Text section ->
++++++

MATLAB: Were the ProbeSetNumber and ProbePairNumber columns removed from structs returned by AFFYREAD in MATLAB 7.5 (R2007b)

affyreadBioinformatics Toolboxstructurestructures

In structs returned by the Bioinformatic Toolbox V3.0 function AFFYREAD in MATLAB 7.5 (R2007b), the columns named ProbeSetNumber and ProbePairNumber (of the ProbeSets field) were replaced by columns named GroupNumber and Direction. This change applies only when using AFFYREAD to read CDF files.
I want to extract these quantities from the new struct format.

Best Answer

The AFFYREAD structure has been changed for the Bioinformatics Toolbox V3.0 - which is the toolbox release in conjunction with MATLAB 7.5 (R2007b).
The new GroupNumber column gives the same information as the ProbeSetNumber subfield did, except that the GroupNumber indexing is 1-based while the ProbeSetNumber was 0-based (in accordance with Affymetrix standards).
ProbePairNumber, however, was removed due to the perceived redundancy in the information it provided; the probe pair numbers are simply the row indices of the matrices contained in the ProbeSets field of the returned struct (each row represents the readings of one probe pair).
While the ProbePairNumber column was removed, it is possible to compute the probe pair numbers from the ProbeSets matrices, and if desired, insert them back into the returned struct. Shown below is code that would perform this:
for n = 1:length(affy_struct.ProbeSets)
% Extract current ProbePair matrix
CurPairs = affy_struct.ProbeSets(n).ProbePairs;
% Generate indices
CurPairNumbers = (1:length(CurPairs));
% Force column vector
CurPairNumbers = CurPairNumbers(:);
% ProbePairNumbers are inserted here
CurPairs = [CurPairs(:,1) CurPairNumbers CurPairs(:,2:end)];
% Reassign to ProbePairs
affy_struct.ProbeSets(n).ProbePairs = CurPairs;
end
where affy_struct is the struct obtained by reading a CDF file with AFFYREAD.
You may also then insert 'ProbePairNumber' as one of the names in affy_struct.ProbeSetColumnNames by executing the following code:
CurNames = affy_struct.ProbeSetColumnNames;
CurNames = {CurNames{1} 'ProbePairNumber' CurNames{2:end}};
affy_struct.ProbeSetColumnNames = CurNames;

++++++

Data lines ->
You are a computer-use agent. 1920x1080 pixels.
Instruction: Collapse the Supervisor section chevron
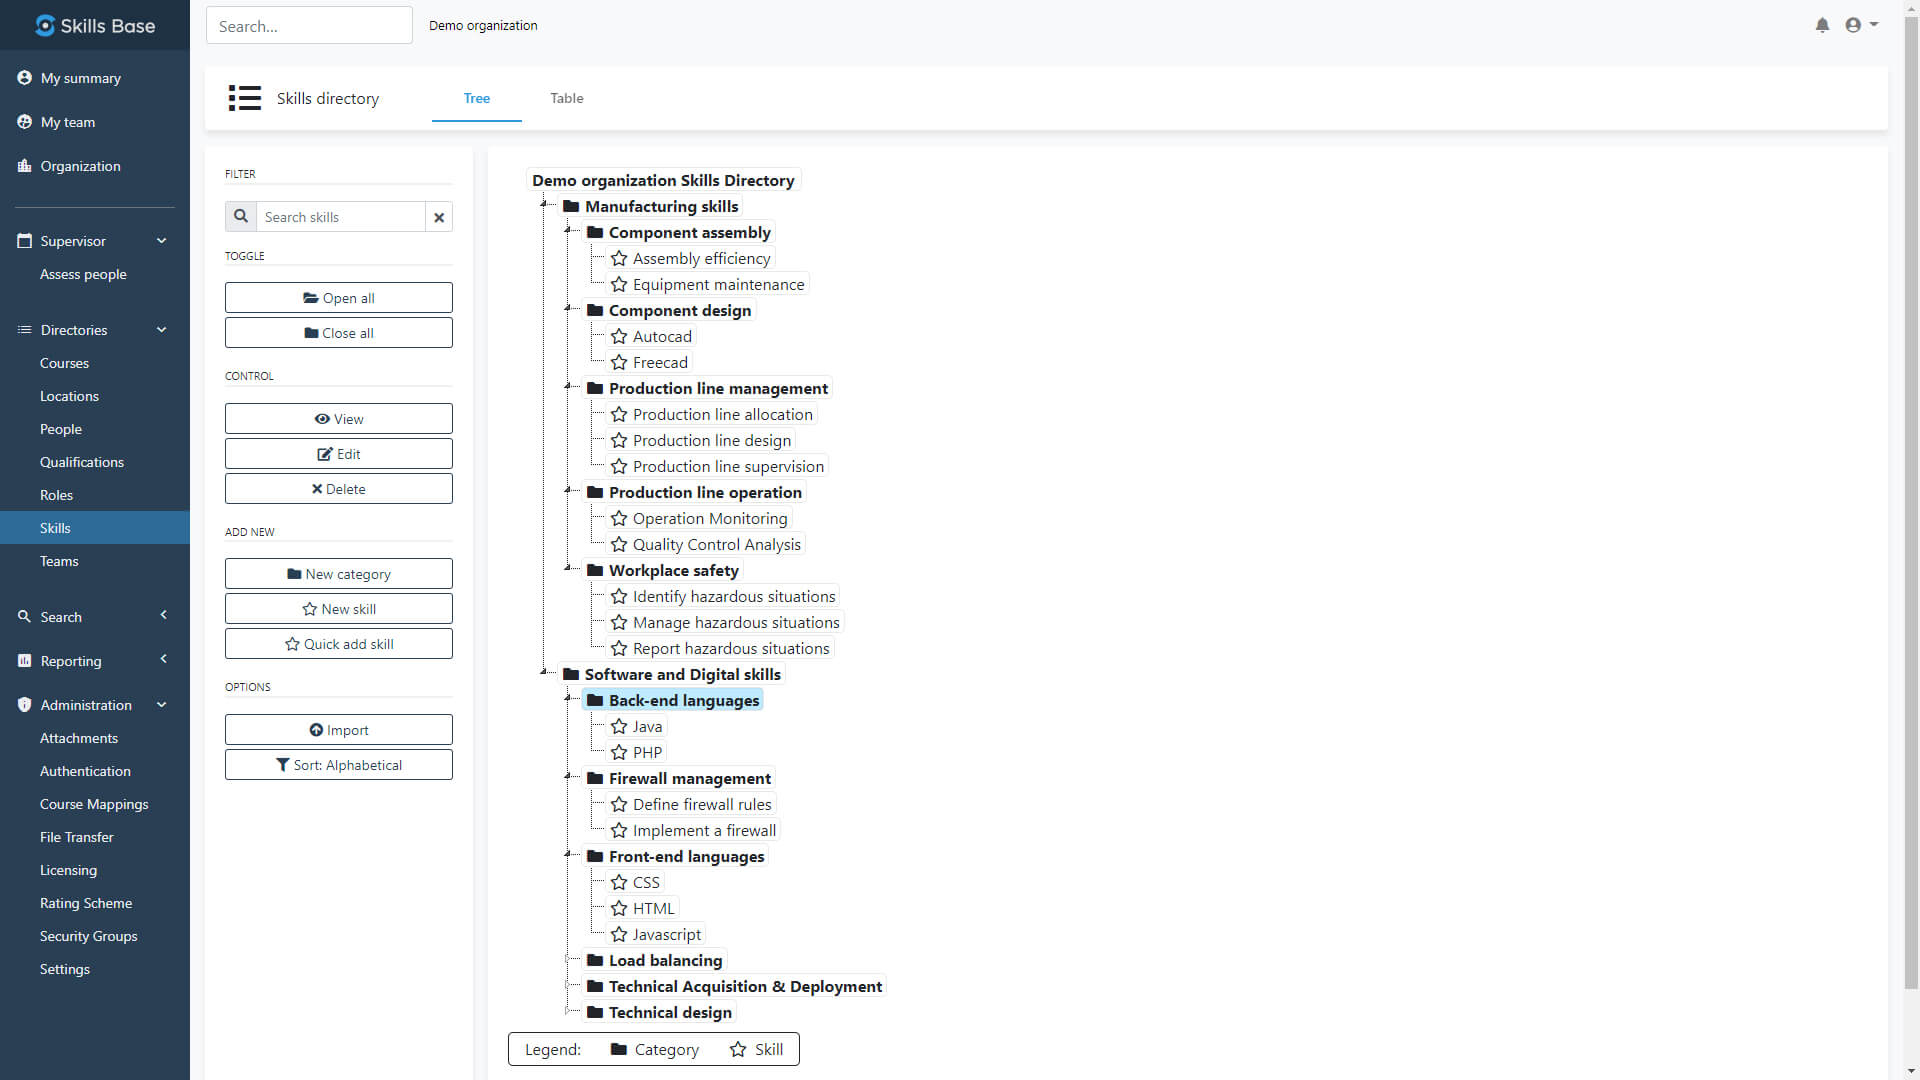[x=161, y=240]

++++++

Exercise aim -> Copy the AFFYREAD text from "While the ProbePairNumber" to "n = 1:length(affy_struct.ProbeSets)", renaming "affy_struct" to "cdf_struct" wherever it appears.

Expected answer ->
While the ProbePairNumber column was removed, it is possible to compute the probe pair numbers from the ProbeSets matrices, and if desired, insert them back into the returned struct. Shown below is code that would perform this:
for n = 1:length(cdf_struct.ProbeSets)